→ **What is being asked**
Return the records from the line containing "This screenshot has height=783, width=1185." through the line containing "coord(858,259)", both included, repeating them exactly.
## Start Dataset content
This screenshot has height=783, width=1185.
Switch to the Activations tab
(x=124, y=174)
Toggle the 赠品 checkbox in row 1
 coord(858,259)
## End Dataset content
## Start Dataset content
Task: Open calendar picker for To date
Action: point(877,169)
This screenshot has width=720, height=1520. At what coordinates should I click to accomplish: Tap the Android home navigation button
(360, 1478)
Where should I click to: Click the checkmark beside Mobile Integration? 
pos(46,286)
## End Dataset content
→ **Task output**
This screenshot has height=783, width=1185.
Switch to the Activations tab
(x=124, y=174)
Toggle the 赠品 checkbox in row 1
 coord(858,259)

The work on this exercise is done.